If all LNT amounted to was that people didn't litter and didn't tear up the woods where they make camp, that would be great. Unfortunately, this seemingly modest ideal is nowhere near reality in many places. What's the point of arguing about TP when Billy Bob, Mary Jo, Jimmy Dean, and their 10 chilluns are just going to drive their 4-wheelers in to your favorite camping site and turn it into a shooting range, leaving one of their 4-wheelers, the target at which they were shooting, there to rust, since after all, everybody knows that a shot-up 4-wheeler don't drive good 'nemore. The only places I have seen toilet paper, actually SEEN it, has been in desert environments, in various canyons in AZ, near the most heavily used camping sites in those canyons.

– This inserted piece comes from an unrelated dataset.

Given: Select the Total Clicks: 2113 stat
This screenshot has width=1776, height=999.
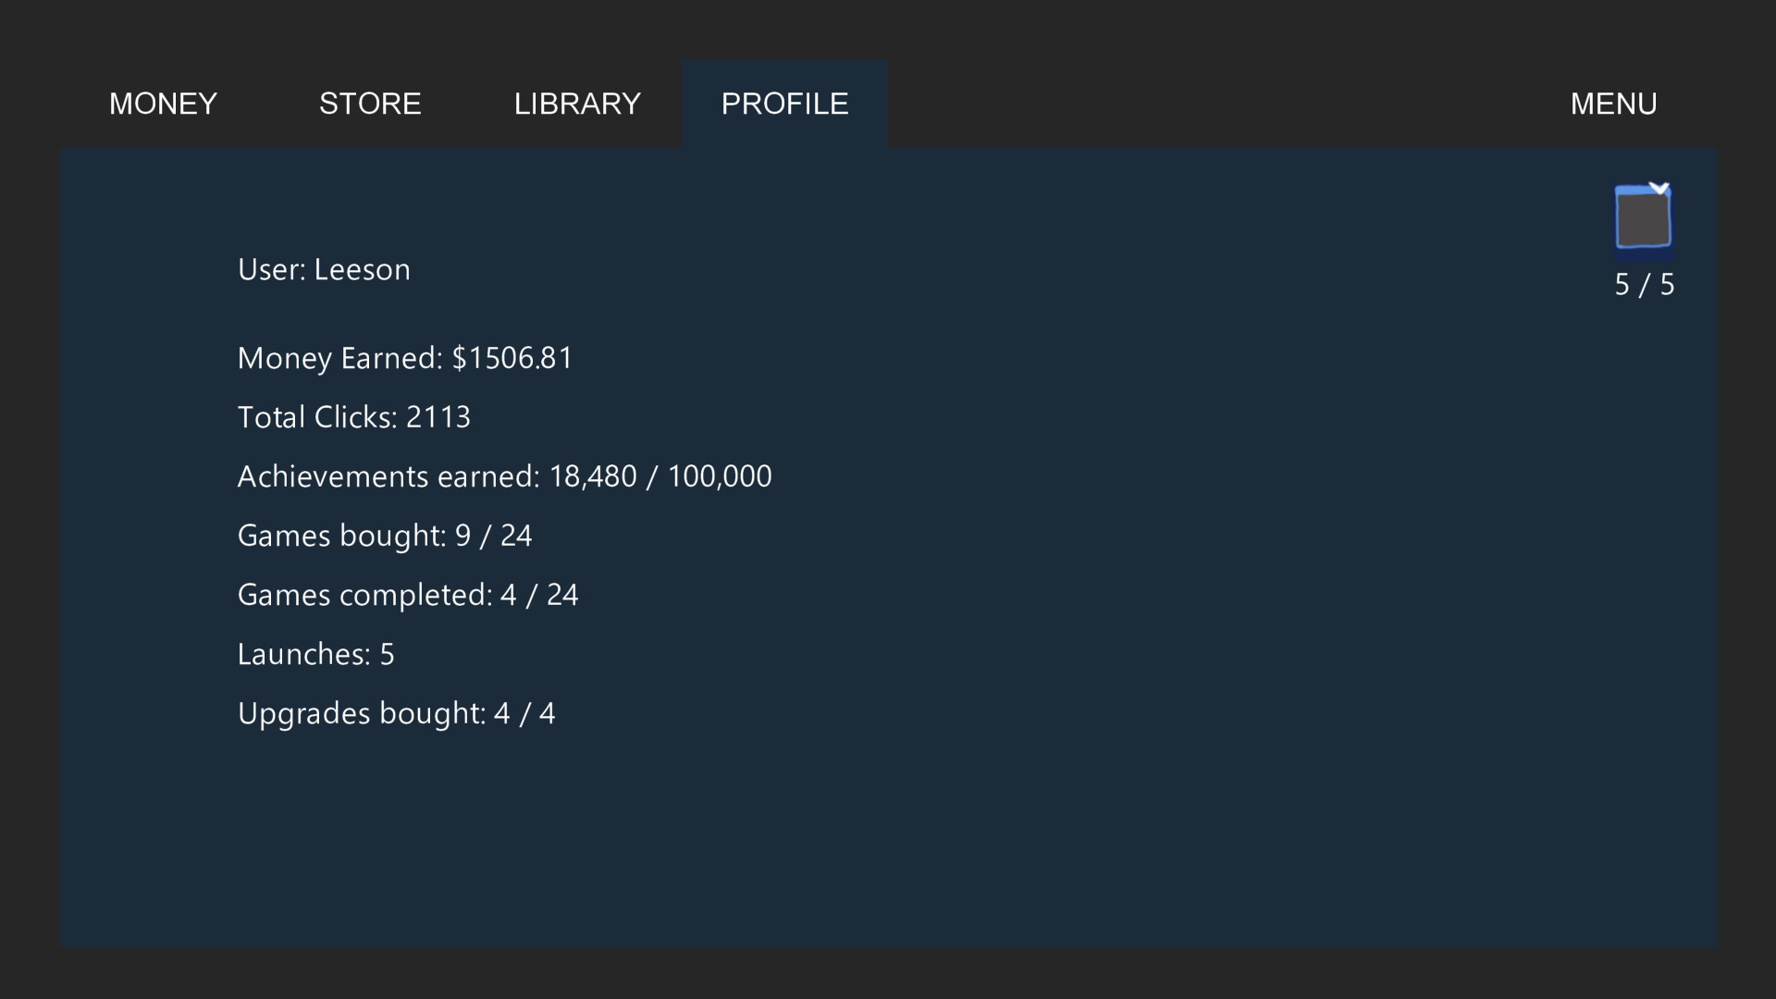Looking at the screenshot, I should (x=354, y=417).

I think the only thing I'd actually preach to backpackers about (as I step up onto my soapbox) is leaving stone fire rings at your campsite. They do nothing but attract all types of campers to that exact same campsite year-after-year. Glass, metal, food, and upholstery litter accumulates (yes upholstery.. I have no idea how or why they get those couch cushions into 9,000' alpine meadows, but they can and do); the sticks and rotting logs on the forest floor providing habitat for insects and other animals decreases as people burn it up, thus altering the ecosystem; trees get damaged as campers carve their names in them, hang things from them, tear branches off of them for firewood, and even cut them down to burn. Also, if the campsite happens to be at a scenic site (of course they usually are), then all that will happen is the scenic site will gradually get more and more trashed.
Of course, all these things happen at all campsites anyway when certain people go camping, but by leaving a fire ring, you just invited them all to camp at the same spot for years and years to come. Just scatter your fire rings in the morning. It's literally no harder than that. Takes 20 seconds.